A pie chart is a circle divided into sectors, with each sector’s angular size proportional to the value it represents. Pie charts are designed for showing how a whole is composed — the relative size of each part as a fraction of the total. They’re conventionally drawn with percentage labels, and the percentages should sum to 100%.
Image: Simple pie chart, CC BY-SA 3.0
Pie charts have a reputation for being misused, and the reputation is partly deserved. The eye is bad at comparing angles. Two slices of similar size — 17% and 22% — are hard to rank visually; the same two values in a Bar chart are unambiguous. Studies of perceptual accuracy consistently rank position-along-axis (which bar charts use) higher than angle (which pie charts use), and color encoding even lower.
So when is a pie chart appropriate?
- Few categories — three or four slices, where the message is this part is big, that part is small.
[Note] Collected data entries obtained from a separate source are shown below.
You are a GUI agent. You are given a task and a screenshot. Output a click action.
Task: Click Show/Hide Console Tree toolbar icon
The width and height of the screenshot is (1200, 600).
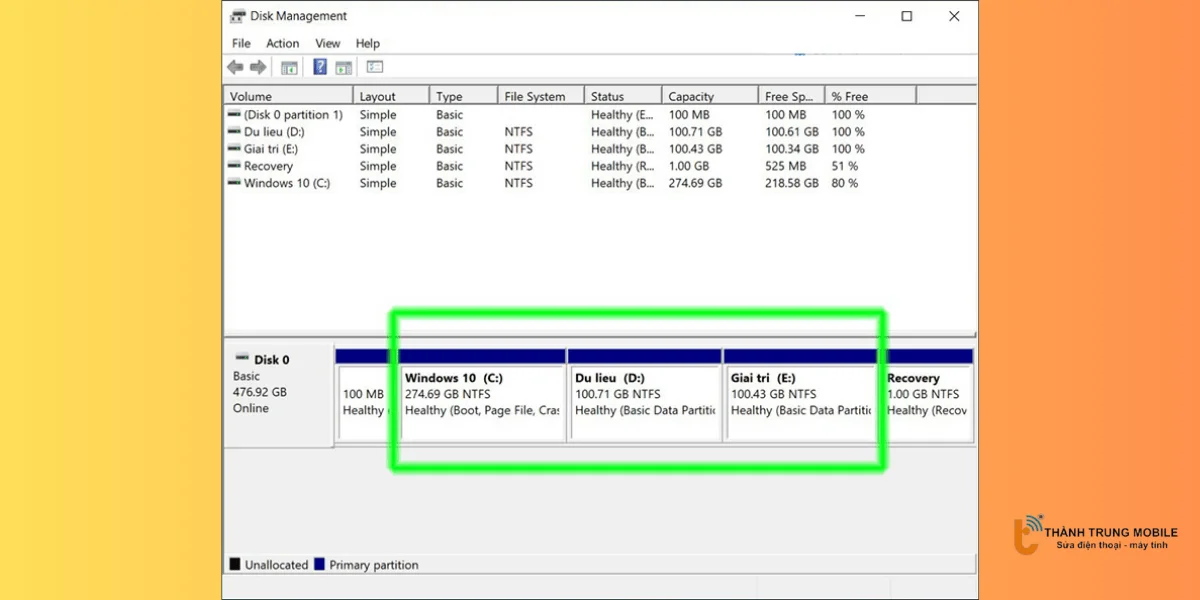tap(289, 68)
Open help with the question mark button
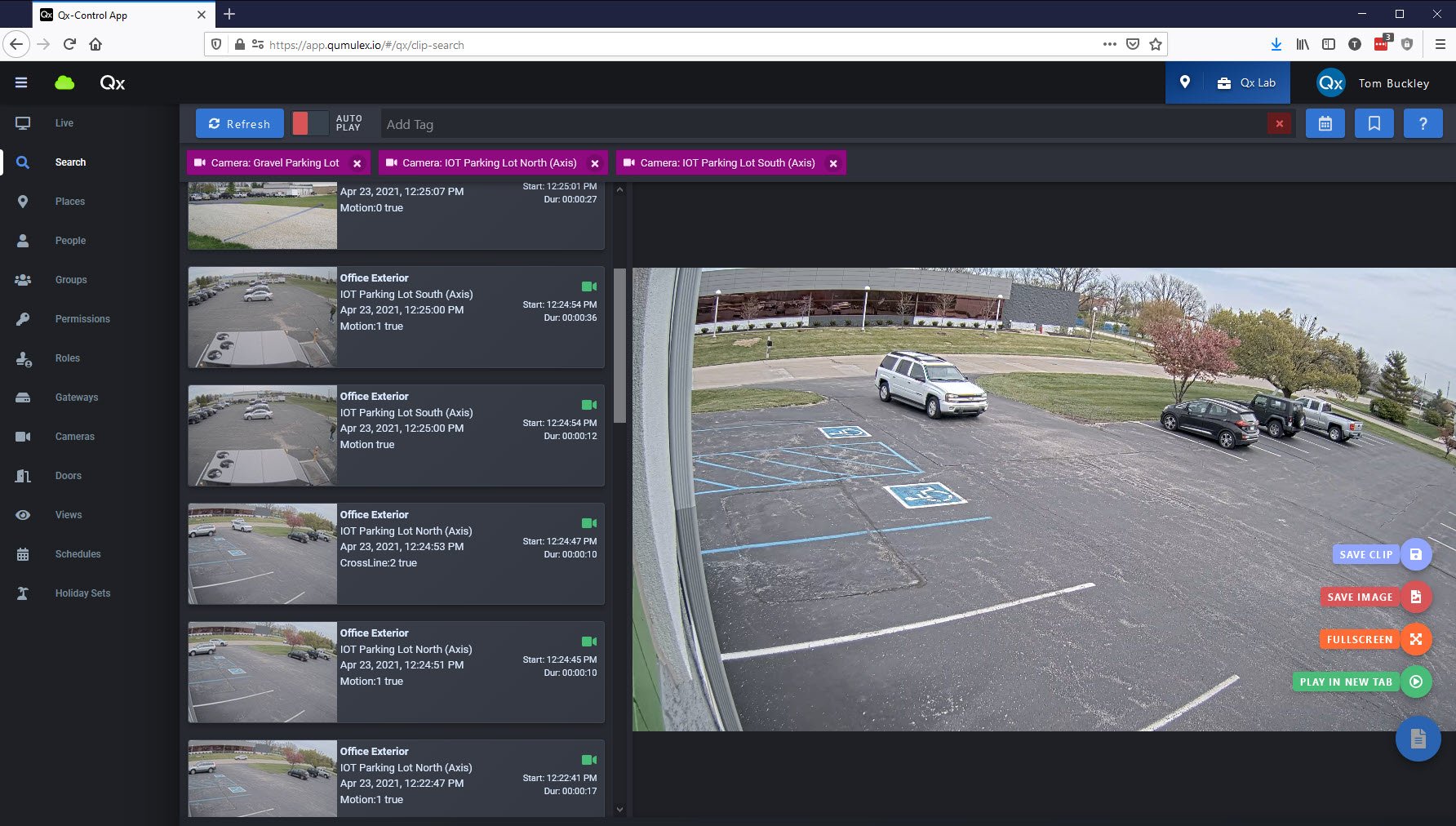 [x=1423, y=124]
With seven or eight slices it gets crowded fast.
- Whole-composition emphasis — the explicit message is these parts together make 100% of the thing. The circular shape carries that meaning visually.
- The numbers matter less than the rough proportions — pie charts read well when the precise values are labelled and the chart is doing the work of showing part-of-whole rather than supporting close numeric comparison.
If the message is comparing magnitudes precisely, or if there are many small slices, a Bar chart or Stacked bar chart is almost always clearer. The data-visualization literature has been complaining about pie charts for decades, but they remain popular in executive presentations because the whole = sum of parts visual metaphor is intuitively strong.
In Matplotlib, ax.pie(values, labels=labels, autopct='%1.1f%%') draws a pie chart with percentage annotations on each slice.